Setahun lagi berlalu tak terasa. Tahun ini ada Damar yang di wisuda. Ana tak membuat buket untuk Damar. Pertama, ia merasa tak perlu membuatnya. Entahlah, posisi Restu dan Damar terasa berbeda di hati Ana. Tapi ia enggan bilang hubungannya dengan Restu lebih istimewa dari yang lain. Yang kedua, pesanan buketnya makin bertambah. Tren buket dengan foto itu mulai merebak. Meski mulai banyak yang mengikuti jejak Ana dalam membuat buket foto, nyatanya rezeki sudah tertakar rapi di catatan Sang Pemilik Semesta. Masih banyak yang mempercayakan kado istimewanya pada Ana.

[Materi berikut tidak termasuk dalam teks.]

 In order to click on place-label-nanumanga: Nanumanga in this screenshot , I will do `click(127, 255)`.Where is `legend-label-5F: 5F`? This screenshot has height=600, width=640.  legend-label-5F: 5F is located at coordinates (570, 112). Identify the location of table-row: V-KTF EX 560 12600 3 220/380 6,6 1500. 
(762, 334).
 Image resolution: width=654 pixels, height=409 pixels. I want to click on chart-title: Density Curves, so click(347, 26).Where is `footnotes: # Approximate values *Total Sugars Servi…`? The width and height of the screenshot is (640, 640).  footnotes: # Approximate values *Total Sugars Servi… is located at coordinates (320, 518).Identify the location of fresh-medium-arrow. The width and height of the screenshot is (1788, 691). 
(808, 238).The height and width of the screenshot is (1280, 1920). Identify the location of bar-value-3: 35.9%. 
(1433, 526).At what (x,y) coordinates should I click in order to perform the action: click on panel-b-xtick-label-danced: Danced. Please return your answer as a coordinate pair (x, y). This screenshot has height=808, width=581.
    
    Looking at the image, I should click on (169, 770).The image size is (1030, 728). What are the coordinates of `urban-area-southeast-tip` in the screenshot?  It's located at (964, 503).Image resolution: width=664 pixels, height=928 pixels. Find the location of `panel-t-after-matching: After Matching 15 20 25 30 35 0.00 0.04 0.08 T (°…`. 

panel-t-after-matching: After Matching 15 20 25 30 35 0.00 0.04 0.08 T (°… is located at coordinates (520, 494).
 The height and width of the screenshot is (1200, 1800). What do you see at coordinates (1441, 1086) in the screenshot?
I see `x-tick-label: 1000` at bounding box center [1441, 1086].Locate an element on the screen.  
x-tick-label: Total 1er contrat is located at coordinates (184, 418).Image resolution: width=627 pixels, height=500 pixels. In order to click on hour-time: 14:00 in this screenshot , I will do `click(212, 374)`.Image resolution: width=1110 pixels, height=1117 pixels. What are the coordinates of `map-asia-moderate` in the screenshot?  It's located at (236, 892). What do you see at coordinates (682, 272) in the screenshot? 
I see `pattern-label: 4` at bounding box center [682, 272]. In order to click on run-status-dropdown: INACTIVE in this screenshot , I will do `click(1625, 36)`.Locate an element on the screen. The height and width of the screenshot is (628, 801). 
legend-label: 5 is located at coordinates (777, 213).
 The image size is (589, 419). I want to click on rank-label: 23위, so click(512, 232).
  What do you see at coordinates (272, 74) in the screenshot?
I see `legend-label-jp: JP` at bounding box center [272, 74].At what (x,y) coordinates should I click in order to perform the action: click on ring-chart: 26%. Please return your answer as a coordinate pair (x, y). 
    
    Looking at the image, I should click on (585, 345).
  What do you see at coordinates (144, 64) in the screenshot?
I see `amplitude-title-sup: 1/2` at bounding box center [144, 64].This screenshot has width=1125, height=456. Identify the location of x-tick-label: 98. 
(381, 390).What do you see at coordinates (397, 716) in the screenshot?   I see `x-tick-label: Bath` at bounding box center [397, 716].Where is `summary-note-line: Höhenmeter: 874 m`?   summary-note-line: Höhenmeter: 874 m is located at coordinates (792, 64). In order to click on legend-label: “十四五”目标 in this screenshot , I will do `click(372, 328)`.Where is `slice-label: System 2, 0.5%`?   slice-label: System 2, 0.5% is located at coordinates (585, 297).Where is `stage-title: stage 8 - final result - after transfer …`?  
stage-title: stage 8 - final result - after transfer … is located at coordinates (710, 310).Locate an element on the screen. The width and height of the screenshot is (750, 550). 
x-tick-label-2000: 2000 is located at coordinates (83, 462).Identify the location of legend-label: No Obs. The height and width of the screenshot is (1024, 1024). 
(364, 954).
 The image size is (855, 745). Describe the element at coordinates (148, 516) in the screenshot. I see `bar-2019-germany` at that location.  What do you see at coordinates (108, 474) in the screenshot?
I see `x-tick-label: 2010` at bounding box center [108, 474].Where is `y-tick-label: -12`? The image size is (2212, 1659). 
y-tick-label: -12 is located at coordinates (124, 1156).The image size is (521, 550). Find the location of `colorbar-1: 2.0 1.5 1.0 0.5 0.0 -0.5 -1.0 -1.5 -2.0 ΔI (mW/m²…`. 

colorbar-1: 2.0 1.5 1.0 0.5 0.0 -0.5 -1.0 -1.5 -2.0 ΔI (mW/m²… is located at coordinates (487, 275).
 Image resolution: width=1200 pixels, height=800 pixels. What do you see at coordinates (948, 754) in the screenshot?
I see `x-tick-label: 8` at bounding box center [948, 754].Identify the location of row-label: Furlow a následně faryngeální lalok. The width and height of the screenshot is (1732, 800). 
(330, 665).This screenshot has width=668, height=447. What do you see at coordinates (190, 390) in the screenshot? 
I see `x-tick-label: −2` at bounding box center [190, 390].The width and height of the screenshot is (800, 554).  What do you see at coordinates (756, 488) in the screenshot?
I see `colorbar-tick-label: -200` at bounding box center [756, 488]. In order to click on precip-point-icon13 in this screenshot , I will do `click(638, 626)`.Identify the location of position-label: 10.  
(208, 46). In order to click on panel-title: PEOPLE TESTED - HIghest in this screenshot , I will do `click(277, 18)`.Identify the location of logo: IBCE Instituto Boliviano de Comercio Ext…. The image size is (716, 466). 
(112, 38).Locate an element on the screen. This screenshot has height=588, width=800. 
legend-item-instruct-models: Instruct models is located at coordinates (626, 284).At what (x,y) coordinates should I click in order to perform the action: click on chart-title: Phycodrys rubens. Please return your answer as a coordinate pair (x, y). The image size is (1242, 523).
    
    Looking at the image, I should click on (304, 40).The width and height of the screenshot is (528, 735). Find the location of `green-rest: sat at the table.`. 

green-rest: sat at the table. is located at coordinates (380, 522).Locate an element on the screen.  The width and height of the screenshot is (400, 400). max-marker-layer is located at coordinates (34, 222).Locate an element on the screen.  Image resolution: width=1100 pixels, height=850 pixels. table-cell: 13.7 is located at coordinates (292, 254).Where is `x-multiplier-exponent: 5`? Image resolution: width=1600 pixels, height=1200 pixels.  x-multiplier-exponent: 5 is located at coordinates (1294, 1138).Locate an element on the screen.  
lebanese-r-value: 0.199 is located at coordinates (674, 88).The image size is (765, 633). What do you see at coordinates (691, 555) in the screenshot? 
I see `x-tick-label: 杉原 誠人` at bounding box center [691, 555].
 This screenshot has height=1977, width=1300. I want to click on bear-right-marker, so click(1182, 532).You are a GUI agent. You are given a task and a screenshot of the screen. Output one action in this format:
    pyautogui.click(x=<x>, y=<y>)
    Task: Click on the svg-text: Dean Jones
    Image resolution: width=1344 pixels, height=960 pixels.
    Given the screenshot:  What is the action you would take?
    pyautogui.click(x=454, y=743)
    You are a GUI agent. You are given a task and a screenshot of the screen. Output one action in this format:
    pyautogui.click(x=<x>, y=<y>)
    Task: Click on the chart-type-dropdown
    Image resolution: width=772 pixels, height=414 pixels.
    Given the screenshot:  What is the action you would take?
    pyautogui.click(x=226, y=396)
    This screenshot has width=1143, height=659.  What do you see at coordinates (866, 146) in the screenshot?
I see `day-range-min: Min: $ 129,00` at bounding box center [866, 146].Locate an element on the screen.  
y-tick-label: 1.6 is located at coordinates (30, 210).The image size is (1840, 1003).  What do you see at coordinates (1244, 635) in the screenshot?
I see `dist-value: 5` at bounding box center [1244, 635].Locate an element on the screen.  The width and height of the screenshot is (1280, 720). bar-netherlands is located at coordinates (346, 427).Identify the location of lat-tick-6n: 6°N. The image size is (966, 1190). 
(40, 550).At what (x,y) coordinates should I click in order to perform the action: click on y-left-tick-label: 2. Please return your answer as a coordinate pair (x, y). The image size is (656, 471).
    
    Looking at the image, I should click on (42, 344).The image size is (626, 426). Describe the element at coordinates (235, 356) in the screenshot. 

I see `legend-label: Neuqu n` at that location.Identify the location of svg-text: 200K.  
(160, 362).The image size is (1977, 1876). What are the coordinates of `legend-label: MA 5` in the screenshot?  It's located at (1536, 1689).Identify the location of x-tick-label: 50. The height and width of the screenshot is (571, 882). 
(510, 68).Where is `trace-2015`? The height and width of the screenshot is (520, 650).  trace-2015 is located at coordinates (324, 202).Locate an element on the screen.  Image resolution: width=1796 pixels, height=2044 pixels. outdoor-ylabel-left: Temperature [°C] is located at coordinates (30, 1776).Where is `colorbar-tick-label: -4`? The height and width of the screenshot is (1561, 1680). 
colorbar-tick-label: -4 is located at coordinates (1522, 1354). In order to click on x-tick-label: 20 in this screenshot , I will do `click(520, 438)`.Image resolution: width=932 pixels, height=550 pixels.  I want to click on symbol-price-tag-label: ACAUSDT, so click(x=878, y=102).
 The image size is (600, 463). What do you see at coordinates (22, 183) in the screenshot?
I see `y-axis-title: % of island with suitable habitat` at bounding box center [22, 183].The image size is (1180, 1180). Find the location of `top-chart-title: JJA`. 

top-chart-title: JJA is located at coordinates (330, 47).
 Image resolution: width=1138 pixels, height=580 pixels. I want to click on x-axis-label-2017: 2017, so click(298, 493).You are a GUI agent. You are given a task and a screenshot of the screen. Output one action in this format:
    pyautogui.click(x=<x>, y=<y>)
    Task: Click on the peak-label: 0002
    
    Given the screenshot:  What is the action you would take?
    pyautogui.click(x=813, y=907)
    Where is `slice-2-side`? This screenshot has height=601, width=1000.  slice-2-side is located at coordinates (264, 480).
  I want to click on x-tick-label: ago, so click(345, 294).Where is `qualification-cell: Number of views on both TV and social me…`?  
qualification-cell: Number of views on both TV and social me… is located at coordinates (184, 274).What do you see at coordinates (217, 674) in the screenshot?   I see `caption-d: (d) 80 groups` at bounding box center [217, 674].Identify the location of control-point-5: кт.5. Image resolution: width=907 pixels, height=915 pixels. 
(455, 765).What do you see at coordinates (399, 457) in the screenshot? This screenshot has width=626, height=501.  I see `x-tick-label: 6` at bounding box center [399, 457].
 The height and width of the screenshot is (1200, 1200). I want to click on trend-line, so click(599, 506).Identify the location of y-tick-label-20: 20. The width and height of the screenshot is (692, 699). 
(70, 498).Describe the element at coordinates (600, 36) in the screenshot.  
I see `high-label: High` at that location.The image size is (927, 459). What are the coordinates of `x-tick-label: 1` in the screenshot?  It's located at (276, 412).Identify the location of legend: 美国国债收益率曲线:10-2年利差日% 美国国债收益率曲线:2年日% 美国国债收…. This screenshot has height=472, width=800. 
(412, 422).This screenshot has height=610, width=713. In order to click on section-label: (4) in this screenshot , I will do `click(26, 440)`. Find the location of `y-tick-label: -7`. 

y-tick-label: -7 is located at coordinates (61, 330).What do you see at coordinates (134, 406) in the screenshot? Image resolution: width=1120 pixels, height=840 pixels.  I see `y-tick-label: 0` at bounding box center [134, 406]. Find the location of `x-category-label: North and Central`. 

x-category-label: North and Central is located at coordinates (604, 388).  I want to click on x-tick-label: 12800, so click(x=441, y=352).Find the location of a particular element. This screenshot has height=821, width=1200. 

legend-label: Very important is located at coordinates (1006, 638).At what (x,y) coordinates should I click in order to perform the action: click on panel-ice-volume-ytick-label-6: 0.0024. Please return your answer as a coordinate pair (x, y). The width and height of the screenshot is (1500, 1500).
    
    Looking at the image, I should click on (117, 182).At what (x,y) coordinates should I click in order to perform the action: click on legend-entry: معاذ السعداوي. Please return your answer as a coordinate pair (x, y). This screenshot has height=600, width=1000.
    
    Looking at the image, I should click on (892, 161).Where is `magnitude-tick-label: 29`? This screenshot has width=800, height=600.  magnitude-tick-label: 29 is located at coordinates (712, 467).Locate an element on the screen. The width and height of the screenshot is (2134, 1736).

Namun, seiring banyaknya pesanan yang diterima, Ana harus mulai pandai-pandai membagi waktu. Jadwal magangnya sudah terdaftar. Tak sulit mendapat sekolah untuk tempatnya magang. Tentu saja ia memilih sekolahnya dulu, di sana ada Restu yang jadi guru Bahasa Indonesia. Mudah saja Ana masuk. Prosedur tetap dijalankan, namun tak perlu dipersulit. Kepala sekolah yang dulu bermasalah dengannya juga sudah lengser.
Tantangan baru untuk Ana.
Petang ini, wajah Ana terlihat lesu setelah keluar dari kelasnya. Takdir berbaik hati mempertemukan Ana dan Restu di lorong kelas. Ia juga baru selesai. Tapi berbeda dengan Ana, wajah Restu lebih cerah.
“Pasti hari ini Raka bikin ulah lagi?” tebak Restu setelah menyapa Ana.
Ana mengangguk lesu.
“Ternyata jadi guru itu punya beban moral tersendiri, ya,” ucapnya lesu.
Restu mengerutkan alisnya kemudian mengangguk.
“Kenapa anak-anak sulit suka sama matematika? Padahal menyenangkan banget,” gerutu Ana.
Restu tersenyum melihat wajah mungil itu menggerutu kesal.
“Aku udah berusaha sefriendly mungkin sama mereka, tapi tetap aja mereka sulit suka sama matematika. Bahkan tadi, Raka sengaja tidur waktu pelajaran aku.” Kini wajah kesal itu berubah jadi sendu.
Sebenarnya, Restu juga pernah mengalami hal itu di awal mengajar. Tapi Restu tak terlalu ambil pusing. Ia memilih untuk lebih tegas. Tegas versi Restu itu mengintimidasi lewat tatapan. Ia malas meninggikan suara untuk memarahi anak-anak. Baginya itu hanya menguras tenaga.
“Hmm … menurut saya, kamu boleh dekat dengan anak-anak, tapi tetap mereka perlu penegasan. Kalau kamu terlalu kendor, ya, mereka akan ngelunjak. Itu menurut saya.”
“Kalau aku galak, mereka akan makin segan sama matematika,” bantah Ana.
Ana menghela nafas. Memulai langkah yang sempat terhenti karena sebuah curahan hati.
“Padahal matematika itu pelajaran yang pasti. Hasilnya selalu pasti, ga ada jawaban mungkin. Kenapa mereka ga suka?”
“Hei, kalau soal suka, itu ga bisa dipaksakan. Memangnya kamu mau kalau dipaksa suka sama Biologi?”
“Aku suka semua pelajaran.” Ana tak mau kalah.
Restu tersenyum, tahu betul bagaimana watak perempuan mungil di hadapannya yang jarang sekali mau mengalah.